• **Exercise instructions**
Reproduce the material verbatim, starting at the line containing "The width and height of the screenshot is (1024, 543)." and ending with, and including, the line containing "will click(x=321, y=95).".

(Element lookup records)
↓

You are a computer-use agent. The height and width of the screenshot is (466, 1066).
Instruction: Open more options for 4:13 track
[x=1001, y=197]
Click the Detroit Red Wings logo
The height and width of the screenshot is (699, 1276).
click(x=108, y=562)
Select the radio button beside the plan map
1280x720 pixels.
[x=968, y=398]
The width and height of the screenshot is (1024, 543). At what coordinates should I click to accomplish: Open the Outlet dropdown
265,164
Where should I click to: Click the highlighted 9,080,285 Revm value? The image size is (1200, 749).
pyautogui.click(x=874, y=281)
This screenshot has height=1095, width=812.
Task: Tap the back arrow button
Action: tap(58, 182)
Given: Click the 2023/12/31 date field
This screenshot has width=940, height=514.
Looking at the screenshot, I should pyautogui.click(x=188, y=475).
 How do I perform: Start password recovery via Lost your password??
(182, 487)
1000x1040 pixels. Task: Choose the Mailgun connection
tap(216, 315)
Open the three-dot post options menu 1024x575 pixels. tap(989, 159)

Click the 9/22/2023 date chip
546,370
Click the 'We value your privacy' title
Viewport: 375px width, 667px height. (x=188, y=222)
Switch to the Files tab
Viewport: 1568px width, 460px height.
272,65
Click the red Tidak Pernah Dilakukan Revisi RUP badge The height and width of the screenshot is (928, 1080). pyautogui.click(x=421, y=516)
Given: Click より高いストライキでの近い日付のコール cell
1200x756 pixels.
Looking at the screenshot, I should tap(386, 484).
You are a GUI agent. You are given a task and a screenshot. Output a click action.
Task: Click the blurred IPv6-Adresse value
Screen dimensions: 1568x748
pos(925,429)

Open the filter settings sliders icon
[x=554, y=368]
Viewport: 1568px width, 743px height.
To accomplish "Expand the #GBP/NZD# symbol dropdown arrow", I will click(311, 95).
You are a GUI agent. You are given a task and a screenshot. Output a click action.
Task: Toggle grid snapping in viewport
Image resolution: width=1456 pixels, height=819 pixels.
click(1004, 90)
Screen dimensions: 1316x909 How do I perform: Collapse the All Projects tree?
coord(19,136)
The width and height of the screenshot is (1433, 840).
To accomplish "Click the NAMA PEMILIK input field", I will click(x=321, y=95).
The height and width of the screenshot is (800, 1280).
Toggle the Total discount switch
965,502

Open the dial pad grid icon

↑

• **Result of the task**
The width and height of the screenshot is (1024, 543). At what coordinates should I click to accomplish: Open the Outlet dropdown
265,164
Where should I click to: Click the highlighted 9,080,285 Revm value? The image size is (1200, 749).
pyautogui.click(x=874, y=281)
This screenshot has height=1095, width=812.
Task: Tap the back arrow button
Action: tap(58, 182)
Given: Click the 2023/12/31 date field
This screenshot has width=940, height=514.
Looking at the screenshot, I should pyautogui.click(x=188, y=475).
 How do I perform: Start password recovery via Lost your password??
(182, 487)
1000x1040 pixels. Task: Choose the Mailgun connection
tap(216, 315)
Open the three-dot post options menu 1024x575 pixels. tap(989, 159)

Click the 9/22/2023 date chip
546,370
Click the 'We value your privacy' title
Viewport: 375px width, 667px height. (x=188, y=222)
Switch to the Files tab
Viewport: 1568px width, 460px height.
272,65
Click the red Tidak Pernah Dilakukan Revisi RUP badge The height and width of the screenshot is (928, 1080). pyautogui.click(x=421, y=516)
Given: Click より高いストライキでの近い日付のコール cell
1200x756 pixels.
Looking at the screenshot, I should tap(386, 484).
You are a GUI agent. You are given a task and a screenshot. Output a click action.
Task: Click the blurred IPv6-Adresse value
Screen dimensions: 1568x748
pos(925,429)

Open the filter settings sliders icon
[x=554, y=368]
Viewport: 1568px width, 743px height.
To accomplish "Expand the #GBP/NZD# symbol dropdown arrow", I will click(311, 95).
You are a GUI agent. You are given a task and a screenshot. Output a click action.
Task: Toggle grid snapping in viewport
Image resolution: width=1456 pixels, height=819 pixels.
click(1004, 90)
Screen dimensions: 1316x909 How do I perform: Collapse the All Projects tree?
coord(19,136)
The width and height of the screenshot is (1433, 840).
To accomplish "Click the NAMA PEMILIK input field", I will click(x=321, y=95).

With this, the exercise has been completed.